Scientific classification
- Kingdom: Plantae
- Clade: Tracheophytes
- Clade: Gymnospermae
- Division: Cycadophyta
- Class: Cycadopsida
- Order: Cycadales
- Family: Zamiaceae
- Genus: Dioon
- Species: D. holmgrenii
- Binomial name: Dioon holmgrenii De Luca, Sabato & Vázq. Torres 1981

= Dioon holmgrenii =

- Genus: Dioon
- Species: holmgrenii
- Authority: De Luca, Sabato & Vázq. Torres 1981
- Conservation status: EN

Species of cycad

Dioon holmgrenii is a species of cycad in the family Zamiaceae. It is endemic to Mexico, where it occurs only in an area just to the southwest of San Gabriel Mixtepec, Oaxaca.
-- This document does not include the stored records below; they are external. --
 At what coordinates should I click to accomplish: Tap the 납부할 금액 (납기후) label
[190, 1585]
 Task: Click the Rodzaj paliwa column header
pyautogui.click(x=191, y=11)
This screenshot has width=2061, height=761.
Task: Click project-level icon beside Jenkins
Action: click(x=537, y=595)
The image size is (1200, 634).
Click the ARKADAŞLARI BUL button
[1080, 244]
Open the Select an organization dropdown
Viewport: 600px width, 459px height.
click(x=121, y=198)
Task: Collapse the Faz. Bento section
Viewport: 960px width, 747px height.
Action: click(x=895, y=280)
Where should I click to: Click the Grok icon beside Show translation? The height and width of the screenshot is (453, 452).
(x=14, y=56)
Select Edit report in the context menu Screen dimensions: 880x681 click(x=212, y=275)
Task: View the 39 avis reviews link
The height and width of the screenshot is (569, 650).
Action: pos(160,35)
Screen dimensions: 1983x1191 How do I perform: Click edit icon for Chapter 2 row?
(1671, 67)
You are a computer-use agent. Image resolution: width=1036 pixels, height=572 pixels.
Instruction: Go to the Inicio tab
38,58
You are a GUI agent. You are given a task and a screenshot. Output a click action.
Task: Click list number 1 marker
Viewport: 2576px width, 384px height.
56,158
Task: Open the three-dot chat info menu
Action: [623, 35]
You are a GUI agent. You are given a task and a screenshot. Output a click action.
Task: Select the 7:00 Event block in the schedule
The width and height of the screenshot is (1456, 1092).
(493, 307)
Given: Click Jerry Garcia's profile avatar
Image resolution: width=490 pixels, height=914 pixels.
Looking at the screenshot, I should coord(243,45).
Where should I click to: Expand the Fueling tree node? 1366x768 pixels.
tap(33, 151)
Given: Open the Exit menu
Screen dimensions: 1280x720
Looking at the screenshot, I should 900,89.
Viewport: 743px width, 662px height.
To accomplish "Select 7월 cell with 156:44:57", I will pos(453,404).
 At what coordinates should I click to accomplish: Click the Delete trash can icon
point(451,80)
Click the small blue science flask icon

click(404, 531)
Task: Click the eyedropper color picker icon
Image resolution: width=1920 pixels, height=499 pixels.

It is known by the common name palma del sol (sun palm).

This plant grows in humid pine-oak forest habitats.

There are only two known subpopulations.

==Mutualism==

The beetle Pharaxonotha occidentalis is in an obligatory mutualistic relationship with Dioon holmgrenii, living and breeding in male cones and consuming pollen and cone tissues while serving as a pollinating vector by transferring pollen to female cones.